Well, essentially, when the deposit rates rise and the balance sheet decreases, the cost of borrowing goes up for consumers. Banks have less money to loan out and the cost of borrowing that money increases. When this change seeps into the home loans segment, potential home buyers pull back, triggering a decrease in demand and making sellers lower their prices.
The Steepest Drops in Home Prices in Recent History
The result of all these changes?
Germany’s existing home prices have dipped by another 1.5% in Q3 from Q2. This marks the fifth consecutive quarter of declining home prices in Germany. If we look at this on a year-to-year scale, the prices fell by an eye-watering 11.2%. The year-over-year dips in Q1, Q2, and Q3 turned out to be the steepest since 2000.
Looking back from the peak in Q2 2022, prices have dropped by 12.0%. To put this further into perspective, between 2010 and its peak in Q2 2022, the home prices in Germany ascended by a notable 104%.
The Role of Larger Economic Environment
Let’s move on to understanding the contributing factors to this decline.
In the wake of the 2008 Global Financial Crisis and the Eurozone Debt Crisis, the ECB’s policies started spinning out of control. To combat the economic downturn, the ECB manipulated its deposit rate and balance sheet, leading to low longer-term interest rates including mortgage rates. As a result, home prices in Germany more than doubled in 12 years, while the ECB’s balance sheet experienced a staggering nine times increase.
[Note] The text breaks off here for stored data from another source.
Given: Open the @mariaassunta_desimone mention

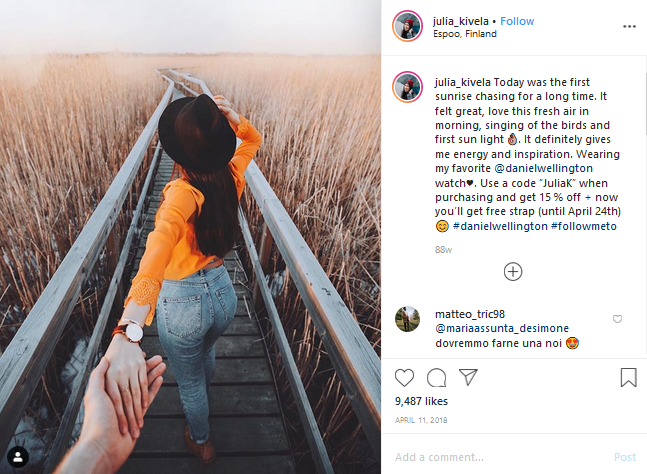Looking at the screenshot, I should tap(502, 328).
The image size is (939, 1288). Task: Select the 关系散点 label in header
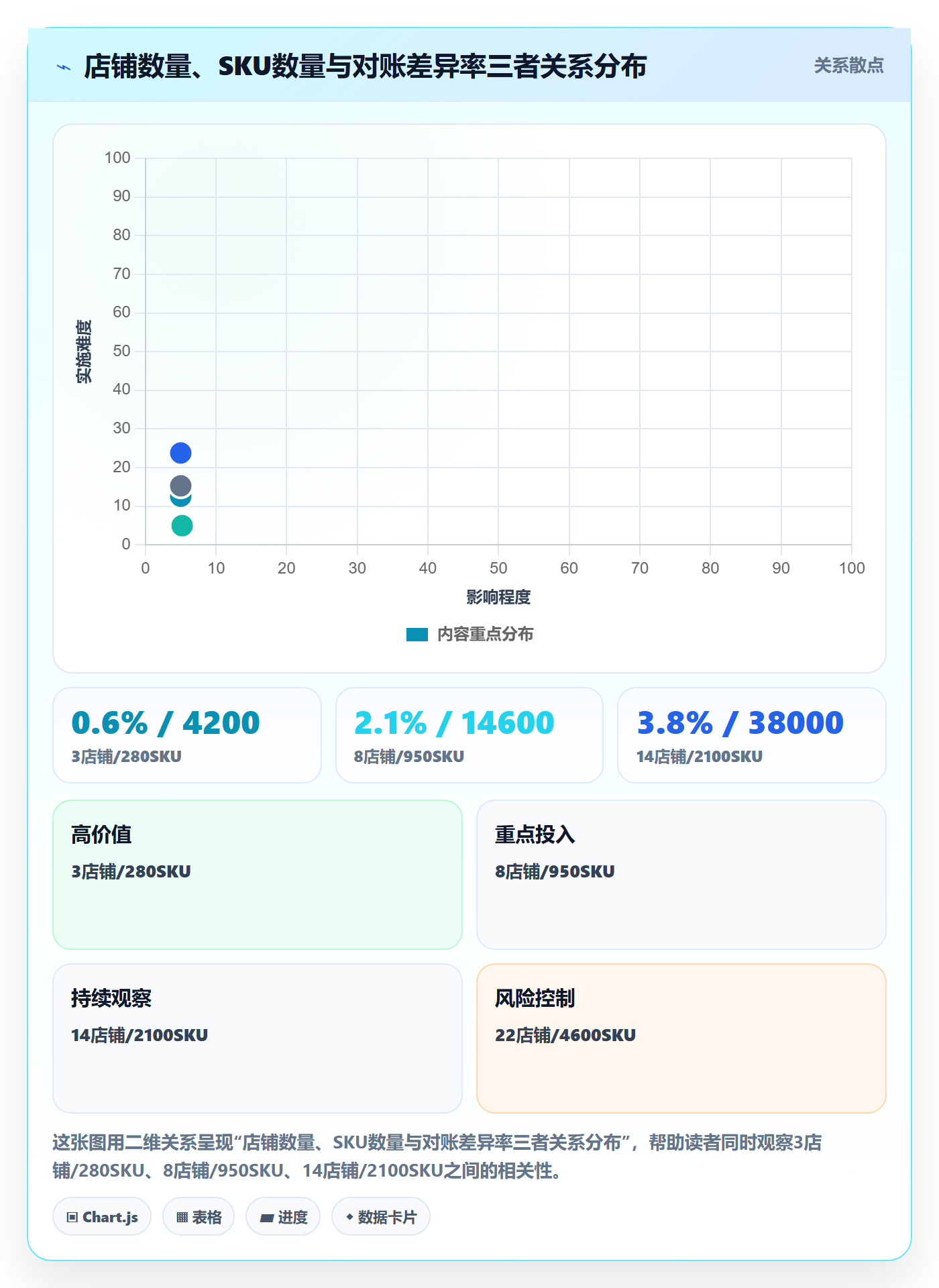tap(848, 66)
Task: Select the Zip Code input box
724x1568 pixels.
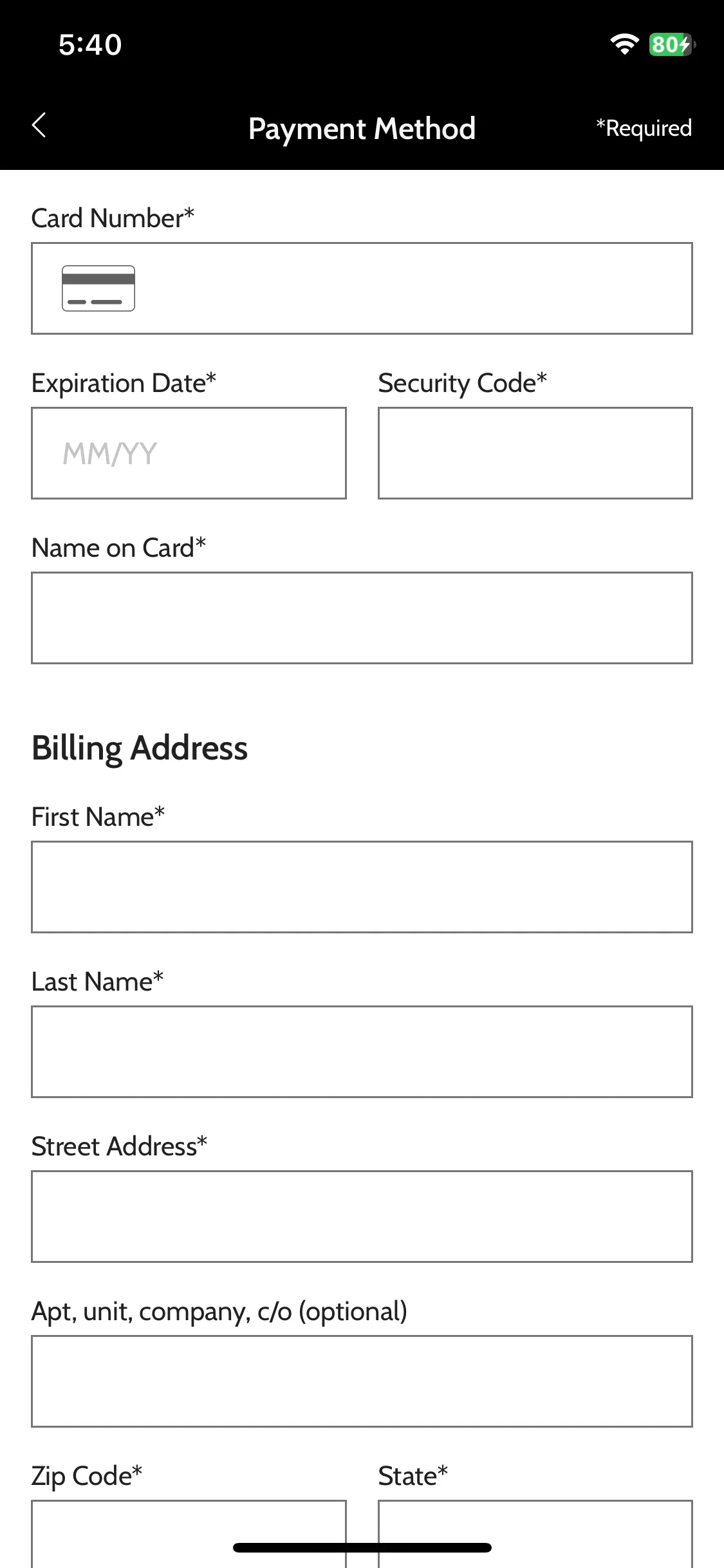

As you can see, central banks’ policies play a huge role in the fluctuation of home prices. The ultra-low interest rates and large-scale QE activities whip the home prices into a frenzy, while on the contrary, rate hikes and QT tend to tank the prices.
Although the current scenario might seem alarming to some, it’s important to remember that financial markets, including real estate, are cyclical. Ups and downs are part of any investment. During these trying times, investors need to stay informed, adhere to their investment strategy, and practice patience. After all, the greatest asset an investor can have is endurance.